Today’s Solutions: September 21, 2023

According to a survey of participants published last Wednesday, the majority of the companies taking part in a four-day workweek pilot program in Britain stated they experienced no productivity loss throughout the experiment—and, that in some cases, productivity was improved.

According to Jack Kellam, a researcher at Autonomy, a think tank that is one of the trial’s organizers, more than 3,300 employees in Britain’s banking, marketing, health care, financial services, retail, hospitality, and other industries are participating in the trial, making it one of the most expansive studies to date.

Out of the 41 employers that responded to the survey, 35 said they were “likely” or “very likely” to continue the four-day workweek once the six-month trial, which gives employees at 73 companies a paid day off weekly, ends in late November. Of the 41 organizations, all but two said that productivity was either the same as before or had increased. Surprisingly, six businesses said that productivity had greatly increased.

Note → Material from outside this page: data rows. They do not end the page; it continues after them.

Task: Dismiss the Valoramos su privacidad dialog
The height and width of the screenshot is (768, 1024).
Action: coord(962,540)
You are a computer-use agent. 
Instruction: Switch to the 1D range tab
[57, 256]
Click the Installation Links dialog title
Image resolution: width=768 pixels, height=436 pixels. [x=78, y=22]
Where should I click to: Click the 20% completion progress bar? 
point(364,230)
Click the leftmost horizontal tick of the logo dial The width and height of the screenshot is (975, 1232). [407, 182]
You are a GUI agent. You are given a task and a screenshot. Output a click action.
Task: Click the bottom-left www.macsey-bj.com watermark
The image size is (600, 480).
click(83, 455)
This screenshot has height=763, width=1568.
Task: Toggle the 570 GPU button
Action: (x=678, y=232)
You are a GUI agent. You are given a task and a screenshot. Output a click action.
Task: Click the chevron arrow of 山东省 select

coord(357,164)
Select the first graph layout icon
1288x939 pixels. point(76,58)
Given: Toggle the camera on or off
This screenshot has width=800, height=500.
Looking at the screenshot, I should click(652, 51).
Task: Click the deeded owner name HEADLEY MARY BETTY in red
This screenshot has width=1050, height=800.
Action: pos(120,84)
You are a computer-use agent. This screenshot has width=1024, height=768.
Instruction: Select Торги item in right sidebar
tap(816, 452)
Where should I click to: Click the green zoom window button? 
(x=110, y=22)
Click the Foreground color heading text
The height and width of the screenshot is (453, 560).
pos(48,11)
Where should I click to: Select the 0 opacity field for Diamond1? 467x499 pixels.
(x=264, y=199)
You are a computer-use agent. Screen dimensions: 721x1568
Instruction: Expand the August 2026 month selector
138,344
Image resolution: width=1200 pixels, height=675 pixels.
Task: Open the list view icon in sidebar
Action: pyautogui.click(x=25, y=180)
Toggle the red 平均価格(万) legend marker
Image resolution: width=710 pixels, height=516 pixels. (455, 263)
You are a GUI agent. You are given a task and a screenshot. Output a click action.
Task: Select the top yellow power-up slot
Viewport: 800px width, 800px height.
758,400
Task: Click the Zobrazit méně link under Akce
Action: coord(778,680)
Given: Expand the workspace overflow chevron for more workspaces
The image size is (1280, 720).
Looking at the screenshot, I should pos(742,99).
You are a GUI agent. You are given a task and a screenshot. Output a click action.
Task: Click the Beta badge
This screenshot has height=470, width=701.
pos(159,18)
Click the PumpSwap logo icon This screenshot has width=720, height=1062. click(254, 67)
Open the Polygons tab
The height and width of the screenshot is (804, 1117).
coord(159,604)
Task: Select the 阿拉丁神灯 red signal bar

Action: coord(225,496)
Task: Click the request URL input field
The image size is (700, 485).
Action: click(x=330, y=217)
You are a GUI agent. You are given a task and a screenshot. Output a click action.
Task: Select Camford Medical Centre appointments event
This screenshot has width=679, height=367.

The concept of the four-day workweek has been around for some time now; In 1956, then-Vice President of the United States Richard M. Nixon said that the shorter workweek would become commonplace in the “not too distant future.” However, the rise of remote and hybrid labor due to the coronavirus epidemic gives rise to questions regarding other areas of employment. Are we working five days out of the week because it’s the better option, or are we simply used to it?

Joe O’Connor, the chief executive of 4 Day Week Global, a nonprofit organization that is conducting the study with a think tank and academics from Cambridge University, Boston College, and Oxford University, said: “If you look at the impact of the pandemic on the workplace, often we were too focused on the location of work… remote and hybrid can bring many benefits, but it doesn’t address burnout and overwork.”

Some business owners included in the study claimed that the four-day workweek had allowed staff members more time for hobbies, cooking, family time, and exercise, improving their overall health and boosting their energy and productivity while on the job. That said, some critics express concern about increased expenses and decreased competitiveness, especially since many European businesses lag behind competitors in other countries.

According to Mark Roderick, the managing director and co-owner of a 40-person engineering and industrial supplies company, it’s too soon to judge if the shorter workweek had affected productivity or the company’s bottom line.

Overall, however, the results he sees are positive: the extra day off was welcomed by staff, and the business’ customers haven’t noticed any differences in the quality of service.

Other nations, largely in the private sector, are also doing experiments comparable to the one carried out in Britain, including the United States, Canada, Ireland, New Zealand, and Australia. Officials discovered that workers in a trial in Gothenburg, Sweden, did the same amount of work or even more.